Her tarafın kendine özgü güçleri var. Güçleri derken, birim yönünden üstünlük sağlayan yok ama her tarafın iyi olduğu bir alan var. Bunları adam gibi kullandığınız zaman savaşları kazanmamanız için hiçbir sebep yok. Şöyle bir baktım da, Çin"in ağır araçları oldukça güçlü. Amerika için de aynı şeylerden bahsetmek mümkün. Ama diğer GLA lar için, bunu söylemek zor.

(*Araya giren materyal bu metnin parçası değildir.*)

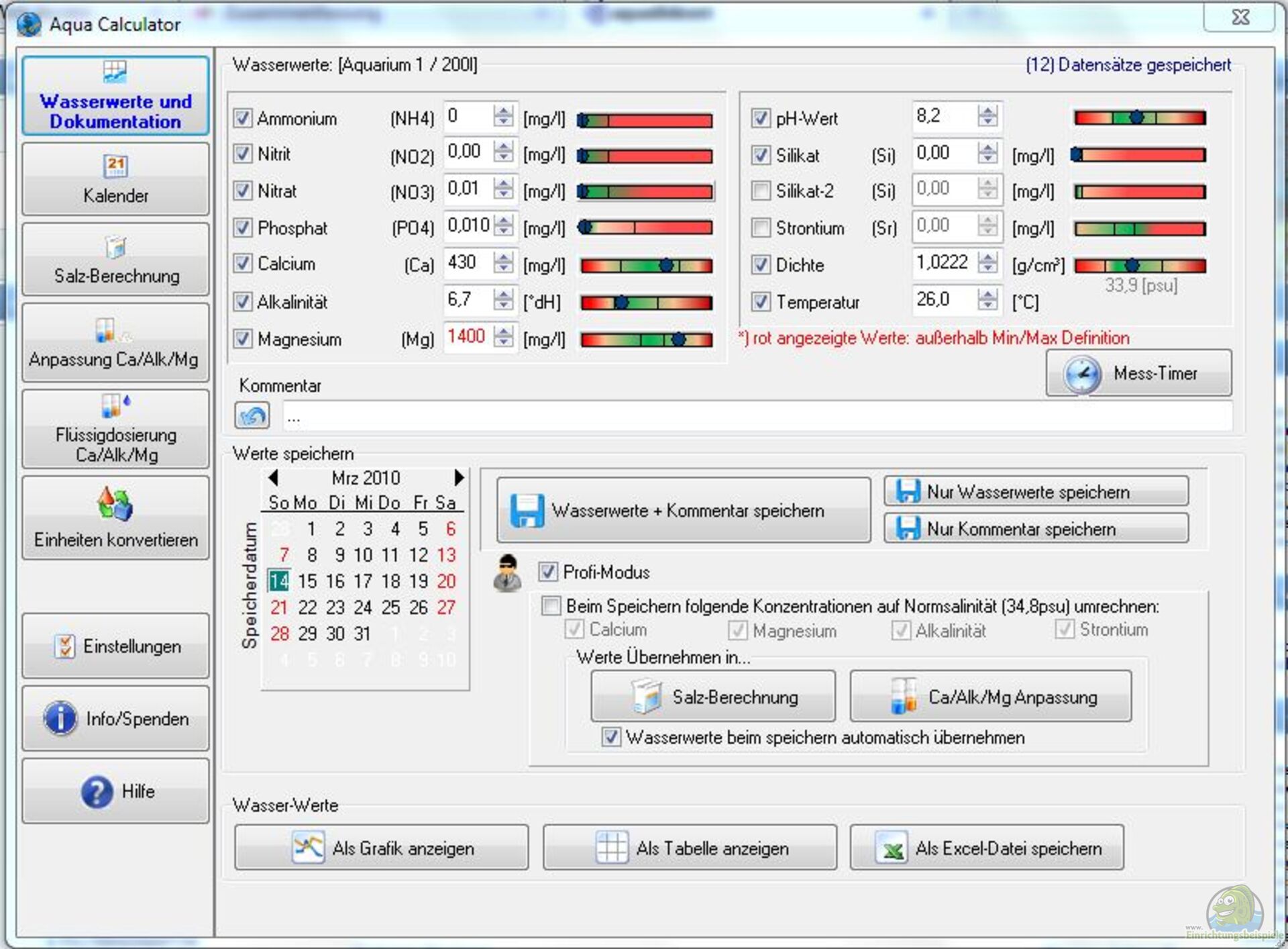Click the clock icon on Mess-Timer
Image resolution: width=1288 pixels, height=949 pixels.
click(1081, 374)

Onlar zaten mağaralarda veya ele geçirdikleri binalarda yaşıyorlar. Toplu halde dolaşıyorlar. Tam anlamıyla terorist işte. Çok çabuk üremeleri (?) ve toplu halde dolaşmaları onların üstün yönleri. Bir de şu sağa sola yollayıp patlatılan araçları. Oyunu oynarken diğer şeyleri kendiniz keşfedeceksiniz. Ben burada hepsini saymayayım. Kim uğraşacak şimdi

Aslında eski Command & Conquer"lerde hoşuma giden bir olay bu oyunda yok. O da ara demoların video görüntü olması. Artık video görüntüler hiçbir oyunda kullanılmıyor gerçi. Ama C&C"yi eğlenceli yapan bir olay da video görüntüleriydi. Bu oyunda genel intro dışında pek video görüntü ile karşılaşmıyorsunuz. Tüm olan biten oyunun kendi motoruyla hazırlanmış olaylar. Pek de heyecanlı olmuyorlar. Hem grafikler yüzünden hem de ne bileyim, çok yapay duruyorlar. İnandırıcı olmuyorlar pek. Bunları detaylı olarak oyunun eksi yanları bölümünde anlatacağım. Evet, doğru, oyunun eksi tarafları var malesef. Oyunda bolca ara demo var. Bunlar bölümlerin başında, ortasında veya sonunda, her an olabiliyor. Önemli birşey yaptığınız zaman genelde kesin araya birşeyler giriyor. Bunlar aslında iyi hazırlanmışlar ama inandırıcı olmaktan uzaklar. Hele bir de sıkı patlamalarda kullanılan matrix efektleri yok mu, iyice sıktı beni. Bilmiyorum belki başkalarına süper geliyordur. Bu oyun 2-3 ay önce çıksaydı beğenebilirdim ama öyle grafikler ve efektler gördüm ki bu süre içinde, bu oyun şimdi bana çok basit geliyor.



Oyun esnasında, demoların araya girmesinden başka, ara sıra da görevleriniz size hatırlatılıyor. Ayrıca haritada da gösteriliyor nerede önemli noktaların olduğu. Oyundaki tüm tuşlar ekranın alt tarafında duruyor. Haritanız sol tarafta, diğer düğmeler ise sağ tarafta. En sağda seçili birimin resmi ve özellikleri bulunmakta. Ortada ise binaların yaptığı birimler, birim sayıları falan gibi bilgiler bulunmakta. Pek birşey değişmemiş yani. İkonlar artık daha büyük ve direk fotoğraflardan oluşmaktalar. Bir seferde 9 tane birim yapabiliyorsunuz. Bunlar da sağ tarafta gösteriliyor. Saat gibi resimler koyu renk oluyorlar, bittiğinde ise binalardan sizin belirlediğiniz "Rally Point""e çıkıyorlar. Görev çubuğu, başarılı birşey aslında ama harita hakkında aynı şeyi söylemek zor. Çok detaysız olmuş ve bence yeterli de değil. Daha iyi görünen ve detaylı bir harita olsaydı bence çok daha kullanışlı olurdu. Diğer ikonlar kullanışlı, karışık falan da değil.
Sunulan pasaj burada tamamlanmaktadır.